Bill Gates patched things up with Paul Allen, hoped to travel the world with Microsoft co-founder

And Paul’s credit for Microsoft was pretty immense because not only did he have this insight about the microprocessor, he literally moved back to Boston — I helped him get a job back there — but he was back there not because he liked the winters or the place he was living, to basically bug me into dropping out because he knew he wanted to do the company with me. So he was just back there and then finally it looked like we were going to miss the whole thing when the first kit computer came out, and that’s when his argument, “Hey, Bill, drop out,” succeeded, and our first customer took us to Albuquerque, New Mexico.

So Paul always was curious about things. Paul didn’t like being a manager all that much and during the Microsoft days, I narrowed my interest very much to software. So like when Paul took a bunch of guys to go to the shuttle launch, I was like, “Hey, wait a minute. We’re supposed to deliver for IBM here. What the heck are you doing?”

GW: You heard about this DOS thing. Come on, guys.

Bill Gates: Yes! He always was wide-ranging in his thinking and reading … he always looked far field. He always had wanted to find some new and different thing, always a little bit ahead of his time with the stuff he was doing.

Now as my kids are getting older and leaving school, I was going to have more time to hang out with Paul because he has explored, he traveled the world … which I had to do some with him, but I was expecting to do a ton of that once our kids were at college.

GW: That’s really disappointing to hear. Where are you at this point in terms of coming to grips with the fact that he’s not here?

Bill Gates: Well, it’s kind of strange because we always would touch base on, “Hey, there’s this cool movie I saw, or here’s some new technical thing. Do we think this one’s going to work out or not?”

Seattle’s best burger

GW: We’ve talked about a lot of divisive issues here today. You recently put yourself right square in the middle of one. Somebody got a picture of you standing outside of Dick’s Hamburgers waiting in line for a Dick’s burger. You are a longtime Burgermaster fan. What do you say to people who would call you a burger flip-flopper?

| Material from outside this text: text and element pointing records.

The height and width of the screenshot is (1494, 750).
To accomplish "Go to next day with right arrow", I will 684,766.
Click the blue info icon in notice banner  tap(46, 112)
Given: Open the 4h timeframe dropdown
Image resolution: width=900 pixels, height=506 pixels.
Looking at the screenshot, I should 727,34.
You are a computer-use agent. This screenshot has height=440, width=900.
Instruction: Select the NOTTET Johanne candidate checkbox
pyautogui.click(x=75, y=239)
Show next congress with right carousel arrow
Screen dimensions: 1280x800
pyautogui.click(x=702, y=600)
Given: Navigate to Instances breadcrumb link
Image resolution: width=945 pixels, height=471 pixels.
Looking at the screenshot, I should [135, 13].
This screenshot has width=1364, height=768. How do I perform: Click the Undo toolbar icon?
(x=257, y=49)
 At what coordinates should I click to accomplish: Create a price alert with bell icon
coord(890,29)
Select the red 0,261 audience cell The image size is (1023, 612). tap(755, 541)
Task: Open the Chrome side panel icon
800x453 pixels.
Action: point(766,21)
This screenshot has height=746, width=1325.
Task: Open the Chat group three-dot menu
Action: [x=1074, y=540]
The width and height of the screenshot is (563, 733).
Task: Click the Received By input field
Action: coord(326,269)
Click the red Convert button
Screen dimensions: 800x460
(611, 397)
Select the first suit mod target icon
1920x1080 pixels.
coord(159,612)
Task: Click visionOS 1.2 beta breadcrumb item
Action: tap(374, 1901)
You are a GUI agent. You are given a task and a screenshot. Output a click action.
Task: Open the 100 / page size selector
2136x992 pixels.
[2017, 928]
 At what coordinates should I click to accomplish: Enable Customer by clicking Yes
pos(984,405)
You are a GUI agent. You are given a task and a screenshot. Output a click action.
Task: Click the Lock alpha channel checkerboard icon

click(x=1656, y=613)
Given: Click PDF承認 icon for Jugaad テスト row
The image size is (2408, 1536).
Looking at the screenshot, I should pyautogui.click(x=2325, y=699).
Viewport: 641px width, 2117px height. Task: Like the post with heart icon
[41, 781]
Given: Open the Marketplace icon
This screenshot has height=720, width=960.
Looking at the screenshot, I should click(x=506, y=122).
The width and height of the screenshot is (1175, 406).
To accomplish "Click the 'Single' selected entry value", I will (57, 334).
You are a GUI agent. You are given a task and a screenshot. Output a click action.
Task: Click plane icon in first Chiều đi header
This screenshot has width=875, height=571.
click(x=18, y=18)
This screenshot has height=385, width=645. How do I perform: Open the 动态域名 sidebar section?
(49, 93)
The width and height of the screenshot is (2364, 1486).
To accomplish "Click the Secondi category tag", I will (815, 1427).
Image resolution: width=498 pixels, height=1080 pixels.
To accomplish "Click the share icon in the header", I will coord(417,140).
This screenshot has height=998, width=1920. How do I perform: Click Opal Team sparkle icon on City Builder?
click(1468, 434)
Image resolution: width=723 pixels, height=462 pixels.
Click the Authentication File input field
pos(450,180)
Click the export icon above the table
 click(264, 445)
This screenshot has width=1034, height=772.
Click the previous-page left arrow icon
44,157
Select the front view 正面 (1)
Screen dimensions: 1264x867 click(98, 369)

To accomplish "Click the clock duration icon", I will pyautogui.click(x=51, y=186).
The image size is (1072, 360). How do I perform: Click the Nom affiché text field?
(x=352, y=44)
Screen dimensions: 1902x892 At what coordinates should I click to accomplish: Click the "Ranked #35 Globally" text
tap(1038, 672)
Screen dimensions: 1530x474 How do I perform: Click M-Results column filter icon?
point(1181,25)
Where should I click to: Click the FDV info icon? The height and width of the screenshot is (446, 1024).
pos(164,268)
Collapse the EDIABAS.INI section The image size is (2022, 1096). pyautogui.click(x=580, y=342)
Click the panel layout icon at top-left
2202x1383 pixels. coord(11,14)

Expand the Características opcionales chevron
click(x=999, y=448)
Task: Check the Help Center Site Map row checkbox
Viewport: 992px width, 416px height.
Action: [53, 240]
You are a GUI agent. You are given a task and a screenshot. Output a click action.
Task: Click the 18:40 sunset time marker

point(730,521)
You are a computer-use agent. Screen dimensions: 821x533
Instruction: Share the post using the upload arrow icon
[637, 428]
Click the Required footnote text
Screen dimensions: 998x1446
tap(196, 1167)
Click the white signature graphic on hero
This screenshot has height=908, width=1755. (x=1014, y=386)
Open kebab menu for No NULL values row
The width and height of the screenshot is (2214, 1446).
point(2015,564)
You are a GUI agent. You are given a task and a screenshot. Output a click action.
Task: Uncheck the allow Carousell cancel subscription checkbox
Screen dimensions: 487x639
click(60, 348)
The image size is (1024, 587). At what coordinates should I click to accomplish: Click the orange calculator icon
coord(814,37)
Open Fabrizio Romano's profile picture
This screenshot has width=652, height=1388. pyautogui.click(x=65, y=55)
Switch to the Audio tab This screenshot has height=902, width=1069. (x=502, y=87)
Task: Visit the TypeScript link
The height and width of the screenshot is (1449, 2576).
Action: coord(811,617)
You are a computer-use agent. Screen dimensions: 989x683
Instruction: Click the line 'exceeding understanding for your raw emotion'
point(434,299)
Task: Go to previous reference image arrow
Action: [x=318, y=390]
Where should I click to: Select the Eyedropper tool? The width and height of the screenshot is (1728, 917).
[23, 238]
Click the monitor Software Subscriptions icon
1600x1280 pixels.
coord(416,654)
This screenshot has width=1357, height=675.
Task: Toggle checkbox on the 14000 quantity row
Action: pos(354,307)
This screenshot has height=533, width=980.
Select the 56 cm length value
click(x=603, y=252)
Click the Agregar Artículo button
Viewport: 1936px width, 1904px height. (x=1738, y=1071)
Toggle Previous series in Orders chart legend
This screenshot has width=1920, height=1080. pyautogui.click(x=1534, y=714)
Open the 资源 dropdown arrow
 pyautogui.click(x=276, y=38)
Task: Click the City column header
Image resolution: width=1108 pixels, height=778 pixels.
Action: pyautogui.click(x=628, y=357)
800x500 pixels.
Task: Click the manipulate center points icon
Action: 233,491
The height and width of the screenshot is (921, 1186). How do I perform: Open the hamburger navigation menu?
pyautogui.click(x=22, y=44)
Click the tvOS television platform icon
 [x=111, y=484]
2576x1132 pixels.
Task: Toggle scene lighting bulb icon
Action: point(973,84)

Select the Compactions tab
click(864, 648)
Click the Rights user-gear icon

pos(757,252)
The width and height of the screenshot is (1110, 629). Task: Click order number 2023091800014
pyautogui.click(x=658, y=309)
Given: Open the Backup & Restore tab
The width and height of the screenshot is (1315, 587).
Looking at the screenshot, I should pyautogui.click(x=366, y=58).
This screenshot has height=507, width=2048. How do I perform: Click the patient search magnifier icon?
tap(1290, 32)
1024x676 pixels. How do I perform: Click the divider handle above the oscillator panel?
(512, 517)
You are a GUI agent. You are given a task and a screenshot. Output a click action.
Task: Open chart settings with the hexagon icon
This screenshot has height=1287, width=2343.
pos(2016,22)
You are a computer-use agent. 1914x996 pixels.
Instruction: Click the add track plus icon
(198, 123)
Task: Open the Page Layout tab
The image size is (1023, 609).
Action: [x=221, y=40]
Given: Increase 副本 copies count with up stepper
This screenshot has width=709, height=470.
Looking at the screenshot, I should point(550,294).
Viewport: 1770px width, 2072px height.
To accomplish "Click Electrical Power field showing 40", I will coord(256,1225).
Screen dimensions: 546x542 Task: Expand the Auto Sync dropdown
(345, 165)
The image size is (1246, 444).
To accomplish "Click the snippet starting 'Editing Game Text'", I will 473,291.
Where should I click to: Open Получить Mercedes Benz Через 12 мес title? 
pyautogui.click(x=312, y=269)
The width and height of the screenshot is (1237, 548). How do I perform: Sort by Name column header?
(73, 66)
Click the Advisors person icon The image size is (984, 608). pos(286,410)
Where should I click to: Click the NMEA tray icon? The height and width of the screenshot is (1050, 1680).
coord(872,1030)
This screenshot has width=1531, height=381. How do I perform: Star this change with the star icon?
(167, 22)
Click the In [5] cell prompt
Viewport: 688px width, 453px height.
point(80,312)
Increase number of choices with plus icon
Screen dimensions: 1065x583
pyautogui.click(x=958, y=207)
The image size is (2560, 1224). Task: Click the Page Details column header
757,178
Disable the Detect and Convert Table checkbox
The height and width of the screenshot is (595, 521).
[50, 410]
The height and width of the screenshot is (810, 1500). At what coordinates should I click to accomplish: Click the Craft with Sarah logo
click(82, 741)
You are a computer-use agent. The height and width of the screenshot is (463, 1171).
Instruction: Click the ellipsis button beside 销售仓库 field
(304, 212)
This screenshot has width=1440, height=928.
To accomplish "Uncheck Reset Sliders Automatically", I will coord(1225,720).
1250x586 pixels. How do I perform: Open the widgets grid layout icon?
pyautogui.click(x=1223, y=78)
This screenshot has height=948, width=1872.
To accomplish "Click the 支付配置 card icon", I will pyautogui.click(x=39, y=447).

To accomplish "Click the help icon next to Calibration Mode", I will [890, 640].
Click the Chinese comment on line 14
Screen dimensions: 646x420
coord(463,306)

Billions served: Bill Gates photographed standing in line for a burger at Dick’s Drive-In in Seattle

Bill Gates:  I absolutely love both. You know, I’ll eat lots of different burgers at various times but my two stark favorites are Burgermaster. I guess I’m not as photogenic when I’m sitting in my car as when I’m standing in a long line at Dick’s, but they’re both pretty amazing. The one thing about Dick’s, I will say, the fries are pretty good. It’s hard to beat the Dick’s fries.